▶ [SOURCE EXCERPT]:
October 1, 2018--Brett Kavanaugh: Wasted

If allowed by Republicans to do their work what the FBI will discover about Supreme Court nominee Brett Kavanaugh in their now resumed background check will turn out to be quite simple--back when he was accused of sexually assaulting Dr. Christine Blasey Ford and other young women he was a habitual drunk.

That would explain almost everything, including that he might in fact not remember the hideous incident. He may have been that blotto.

If they interview just a few people who knew him at the time would it surprise anyone who listened to Kavanaugh stumble through his testimony Thursday that he had a serious drinking problem? It even looked, as he rambled incoherently, that he still is a drunk.

The FBI should begin by interviewing his Yale College roommate, James Roche, who has written: 

"It is from this experience [as his roommate] that I concluded that although Brett was normally reserved, he was a notably heavy drinker, even by the standards of the time, and that he became aggressive and belligerent when he was very drunk . . . I remember Brett frequently drinking excessively and becoming incoherently drunk."

This is particularly condemning since anyone who has had a roommate knows that roommates know everything about each other.

And of course there is Mark Judge, one of Kavanaugh's prep-school drinking buddies, who was a self-admitted black-out drunk and wrote revealing books about that, including one, Wasted, that included a semi-fictional character who was habitually inebriated, "Bart O'Kavanaugh." Sound familiar?

▶ [EXTRACTED MATERIAL]:
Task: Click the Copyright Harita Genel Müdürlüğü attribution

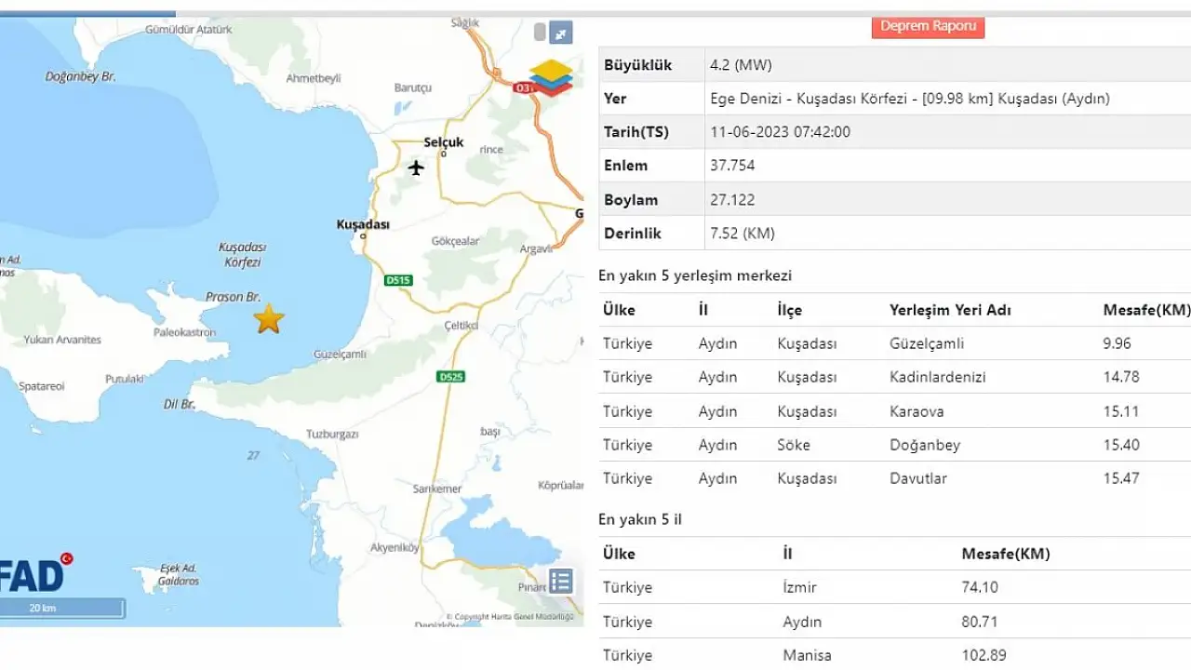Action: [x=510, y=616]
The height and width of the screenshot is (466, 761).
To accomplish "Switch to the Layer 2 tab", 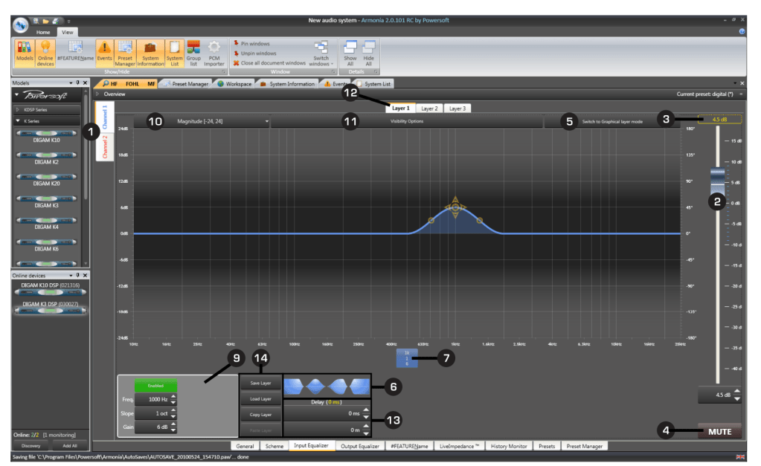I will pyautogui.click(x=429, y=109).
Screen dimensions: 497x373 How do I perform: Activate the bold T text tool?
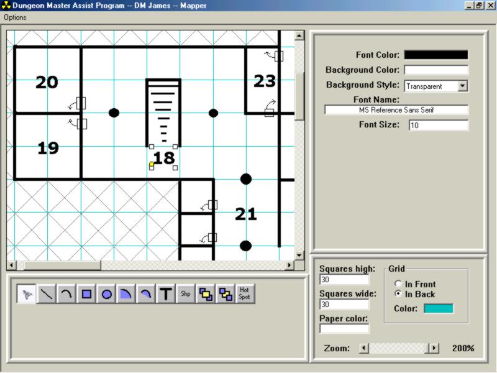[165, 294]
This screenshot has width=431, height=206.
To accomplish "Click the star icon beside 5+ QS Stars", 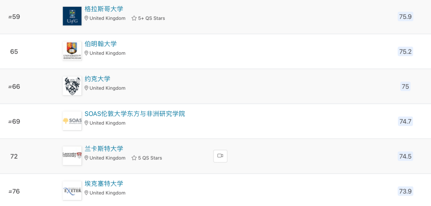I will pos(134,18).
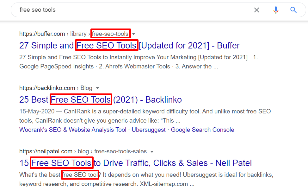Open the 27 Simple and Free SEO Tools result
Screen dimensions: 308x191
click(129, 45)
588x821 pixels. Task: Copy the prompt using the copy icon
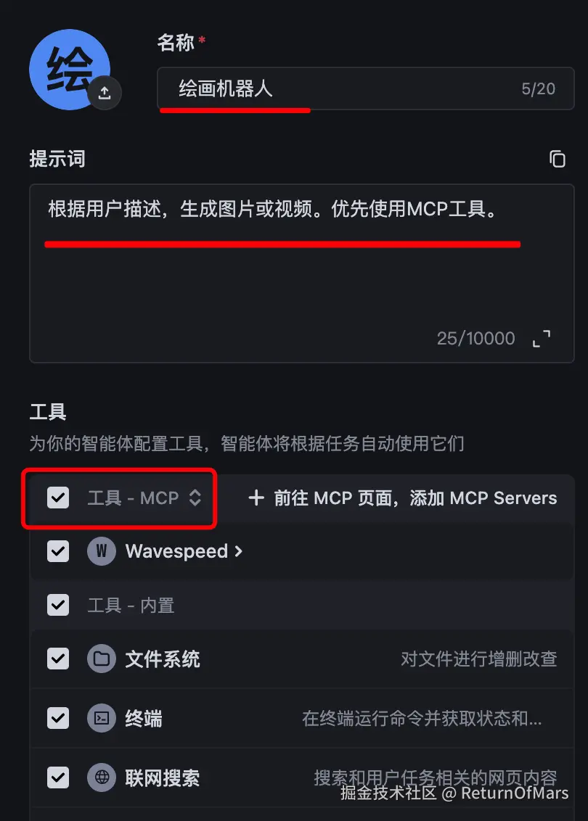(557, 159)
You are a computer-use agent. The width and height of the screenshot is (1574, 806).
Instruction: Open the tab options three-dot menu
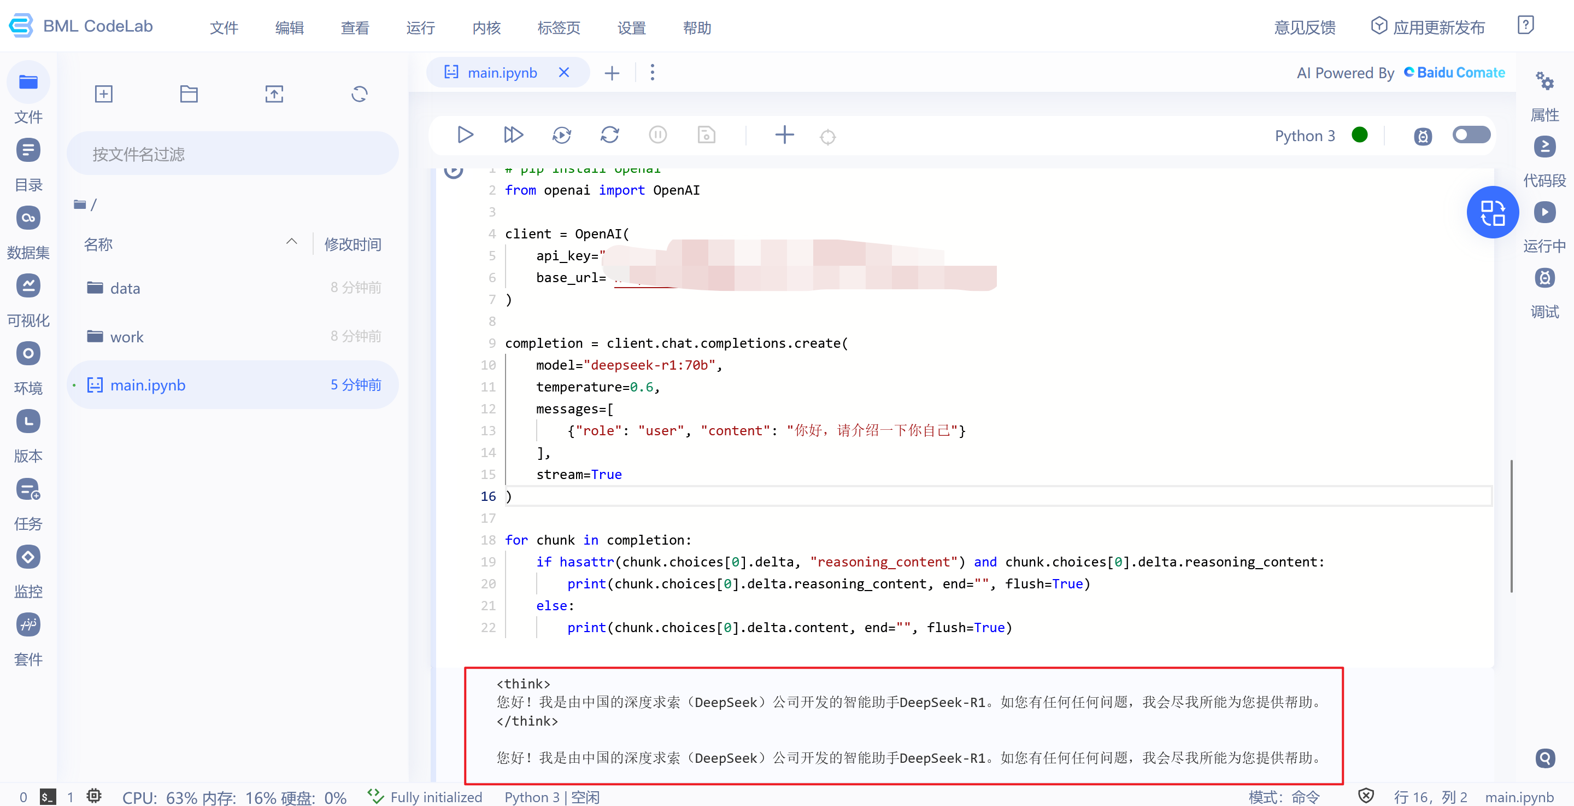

▶ [GIVEN TASK]: Continue the piece on Brett Kavanaugh's drinking from where it stops, picking up after the line about "Bart O'Kavanaugh."

▶ [EXERCISE RESULT]:
Next the FBI should look closely at the entry Georgetown Prep senior Kavanaugh wrote about himself for the school yearbook. According to the New York Times--

"There is lots about football, reports of plenty of drinking, and parties at the beach." Among the reminiscences about sports and booze is a mysterious entry: “Renate Alumnius.”
The word “Renate” appears at least 14 times in Georgetown Preparatory School’s 1983 yearbook, on individuals’ pages and in a group photo of nine football players, including Kavanaugh, who were described as the “Renate Alumni.” It is a reference to Renate Schroeder, then a student at a nearby Catholic girls’ school.
Two of Judge Kavanaugh’s classmates say that mentioning Renate was his coded way of boasting about his and other classmates' sexual conquests.

“They were very disrespectful, at least verbally, with Renate,” said Sean Hagan, a Georgetown Prep student at the time, referring to Judge Kavanaugh and his teammates. “I can’t express how disgusted I am with them, then and now.”


And then there was last week's bizarre free-associative ramble of an answer to Senator Amy Klobuchar's questions about his apparent love for beer.

In his answer he mentioned "beer" and "brewskis" 29 times and at the end, seemingly drunk in the witness chair, bizarrely pressed Senator Klobuchar to talk about her own drinking habits--

"I liked beer. I still like beer. But I did not drink beer to the point of blacking out, and I never sexually assaulted anyone . . . We drank beer."  
Asked if he had ever suffered memory loss during a time that he had been drinking, Kavanaugh said no, and returned to his beer soliloquy-- 
"We drank beer, and you know, so . . . so did, I think, the vast majority of . . . of people our age at the time. But in any event, we drank beer, and . . . and still do. So whatever, you know."

Within the window of the week the FBI has to do its investigation they should be able to come up with a pretty complete picture of Kavanaugh's drinking history. Many things he lied about in his sworn Senate confirmation hearing.

If he was such a serious drinker and drunk during those years, to disqualify him it will not even be necessary for the FBI to get to the bottom of what actually happened the evening Dr. Blasey was nearly raped.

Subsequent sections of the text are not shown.